# Input rows:
━━━━━━━━
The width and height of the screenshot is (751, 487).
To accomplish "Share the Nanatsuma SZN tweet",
━━━━━━━━
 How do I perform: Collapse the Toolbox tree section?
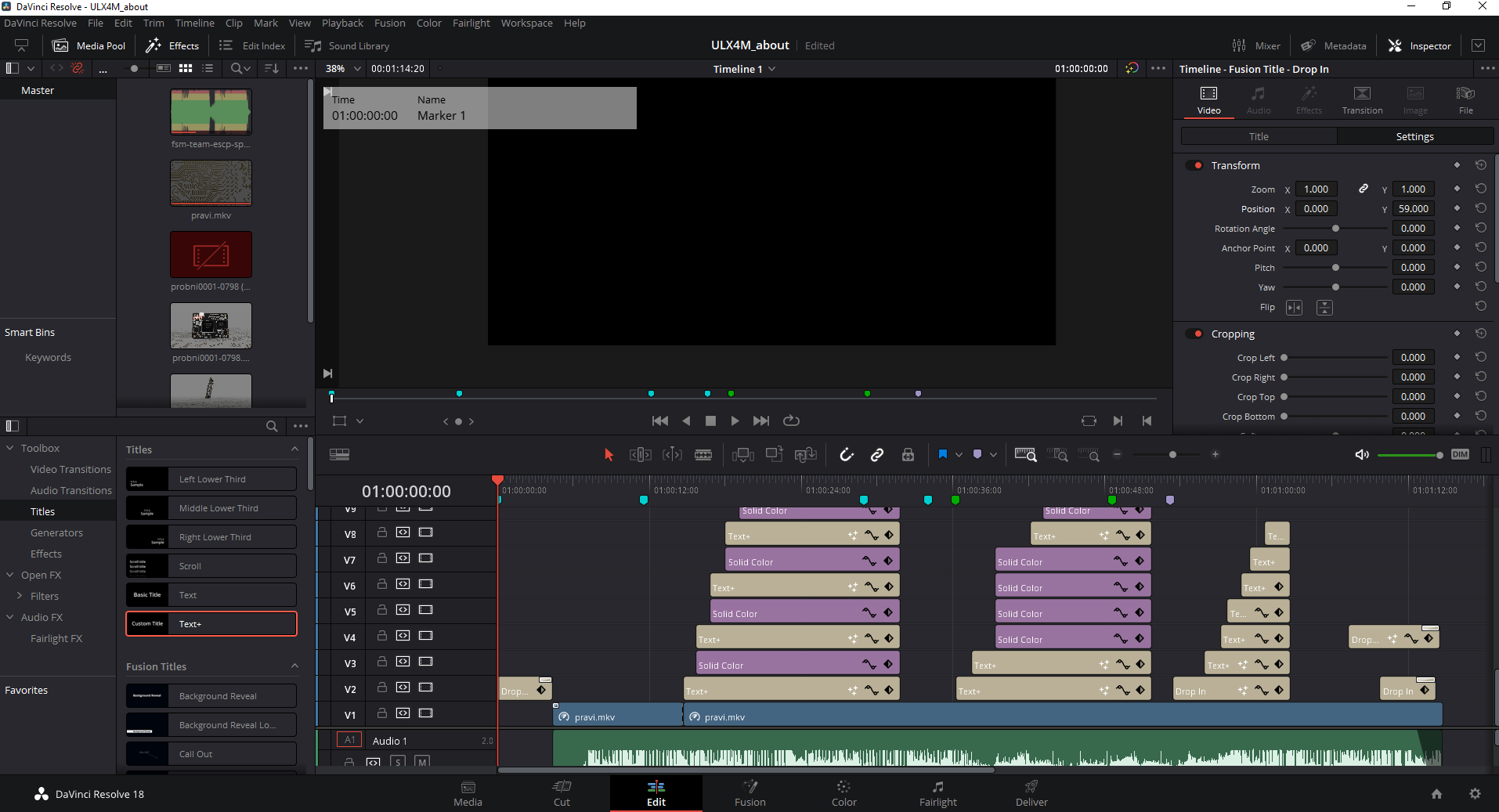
━━━━━━━━
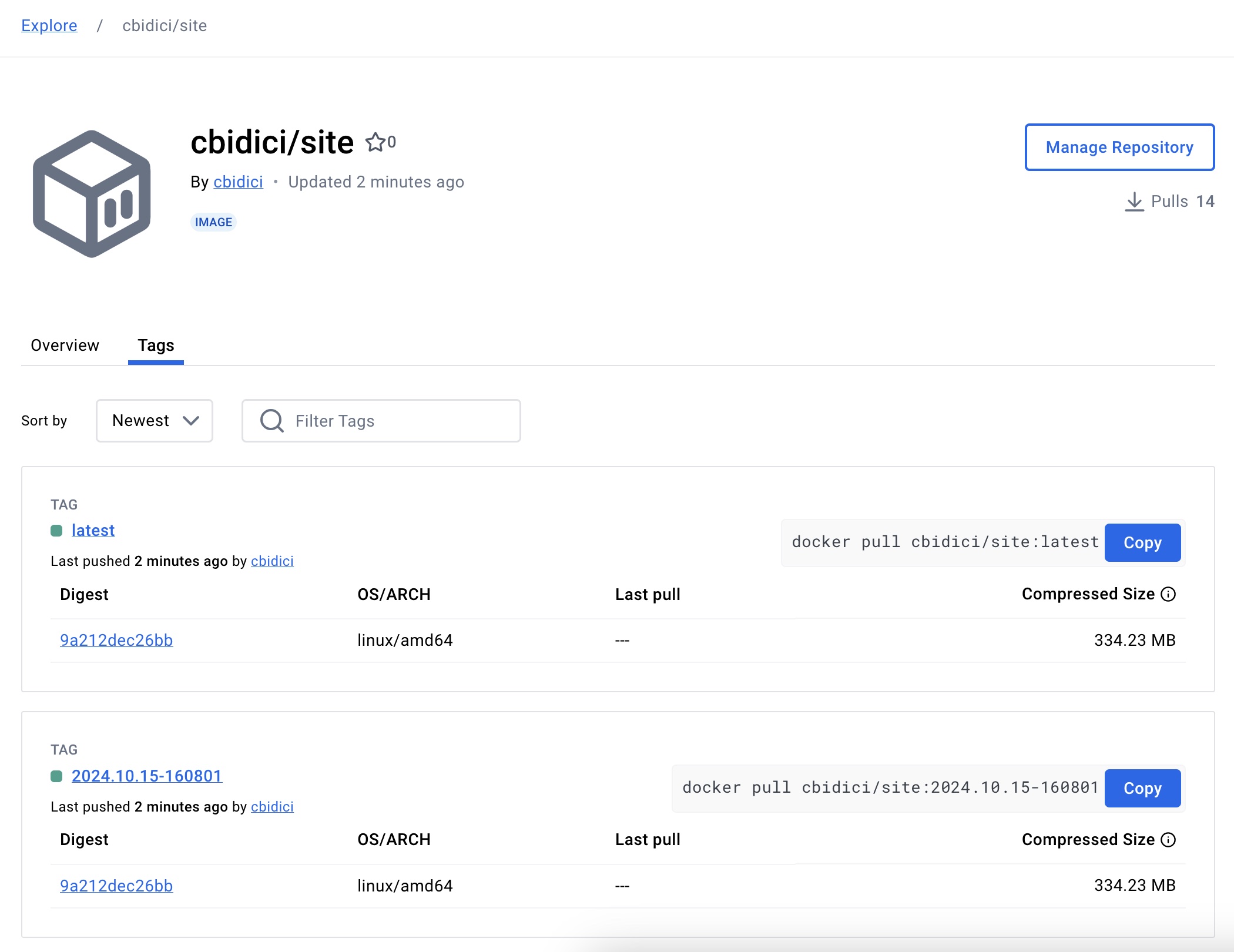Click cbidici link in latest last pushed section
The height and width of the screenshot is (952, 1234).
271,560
━━━━━━━━
# Aim of the task:
Copy the rows word for word, beginning at the line that contains "The width and" and ending after the line that contains "the Nanatsuma SZN".

# Complete response:
The width and height of the screenshot is (751, 487).
To accomplish "Share the Nanatsuma SZN tweet",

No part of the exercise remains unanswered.